One area of focus that had not yet been fully addressed was Human Resources. “What is the necessity with the combination lock on the door? Why is HR upstairs locked away from the employees?” Baranyk asked. “I was under the impression that HR was supposed to be available to employees at any time they need it. You are supposed to have an open-door policy for the folks you care for.”

Baranyk was criticized by at least one commissioner in the past for not doing enough for the city. Baranyk is a member of the U.S. Army National Guard with five years of service and has been in the U.S. Army for 13 years now serving as a Lieutenant Colonel, runs a full-time family medical clinic in Eureka Springs, and provides pro bono wound care to nursing home residents during the pandemic. 

When it was time to reapply for a second term in August, Baranyk informed Berry that he may be deployed by the Army at some point in the next year. Berry recommended he forgo his seat on the commission. Knowing now what has happened, Baranyk said he wishes he had stayed to help prevent what he called an “echo chamber” on the commission.

An echo chamber, as he described it, is an un-diverse group of individuals which allow resonance of one voice from the same perspective. Baranyk said he asked the mayor to place more diverse individuals on the commission “including different socio-economic backgrounds and minorities.”

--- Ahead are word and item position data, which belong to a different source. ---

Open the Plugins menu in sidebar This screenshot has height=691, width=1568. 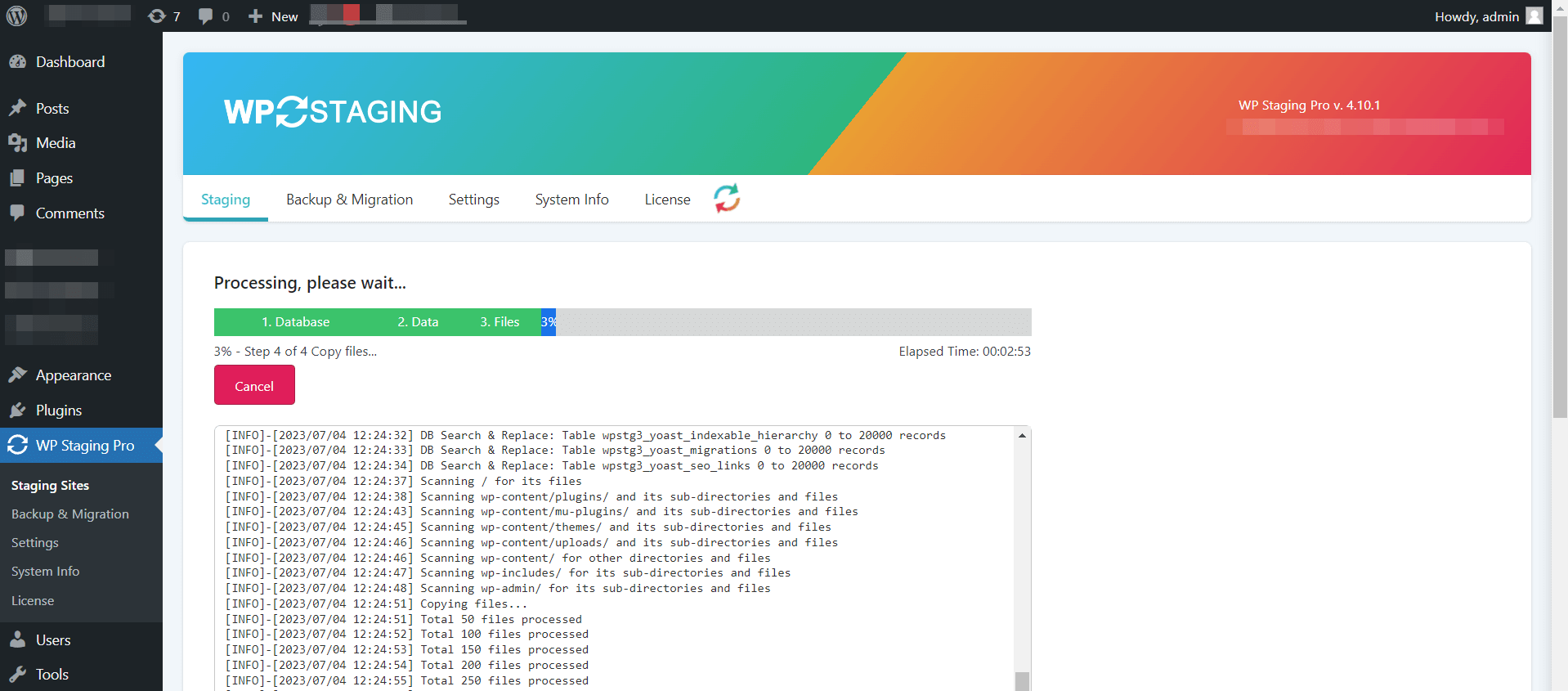click(59, 411)

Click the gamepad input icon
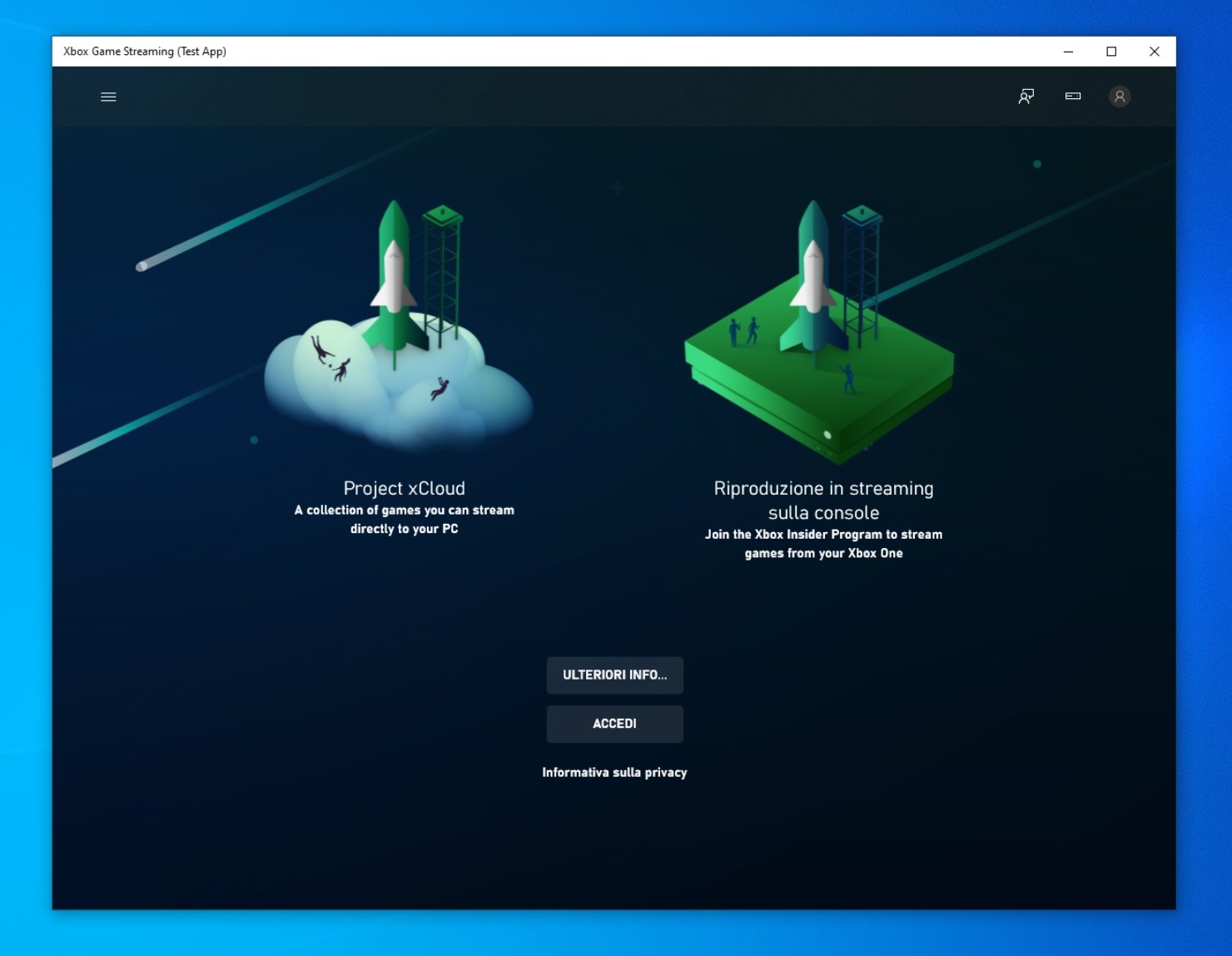(1072, 97)
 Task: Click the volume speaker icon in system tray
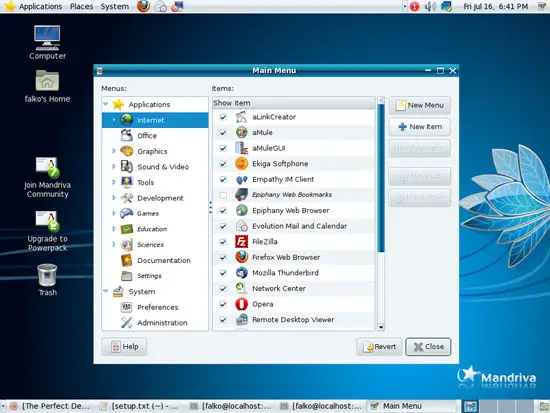pyautogui.click(x=430, y=6)
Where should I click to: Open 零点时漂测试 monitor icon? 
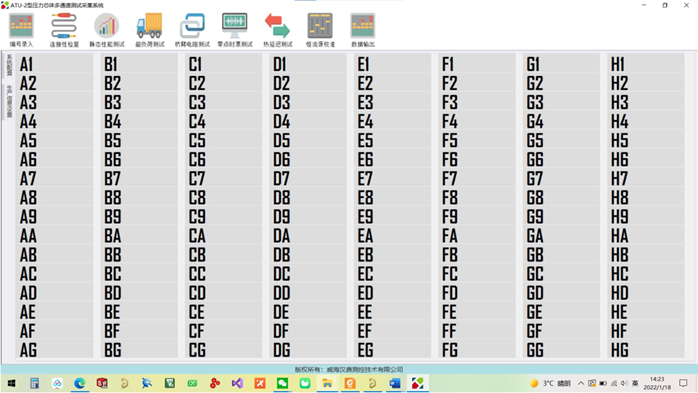coord(235,30)
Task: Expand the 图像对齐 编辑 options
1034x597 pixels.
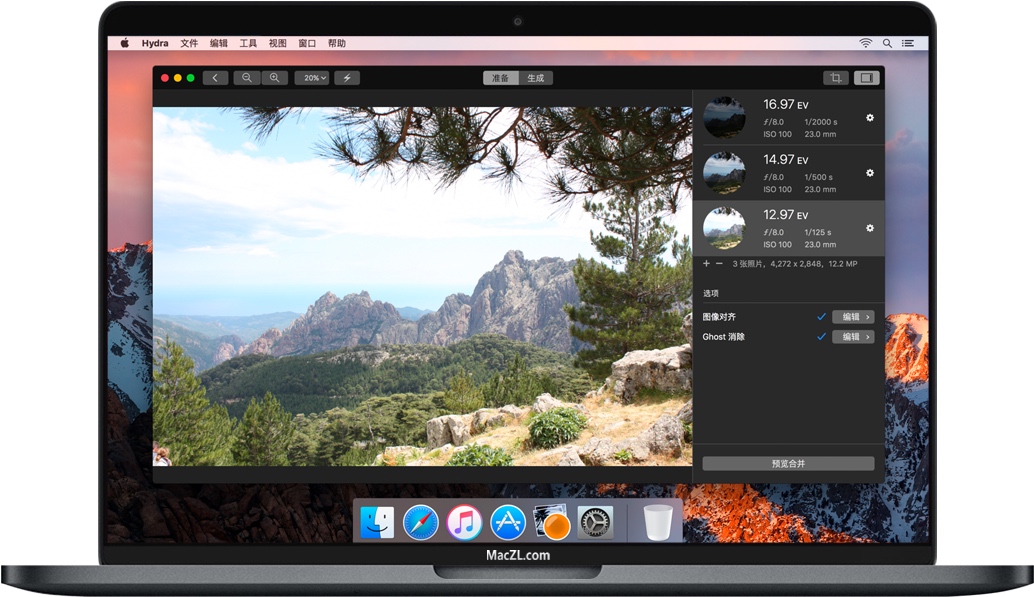Action: pyautogui.click(x=853, y=315)
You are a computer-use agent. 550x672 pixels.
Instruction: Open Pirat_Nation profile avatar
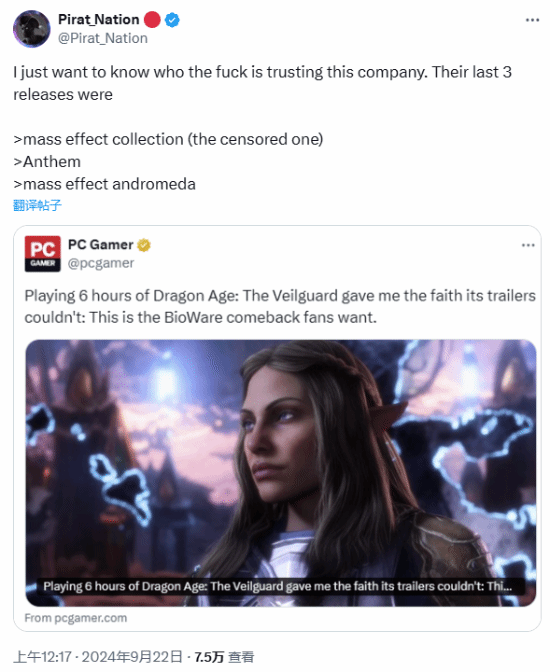point(31,29)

In addition to council oversight, commission transparency, and membership diversity, Baranyk recommends the mayor and city council consider passing commission term limits. But as things are now Baranyk’s hope for the future of the hospital is not cheery. “You are not a leader just because you shout the loudest, you are not a leader because you are the most argumentative, you are leader when you take into consideration all the facts.”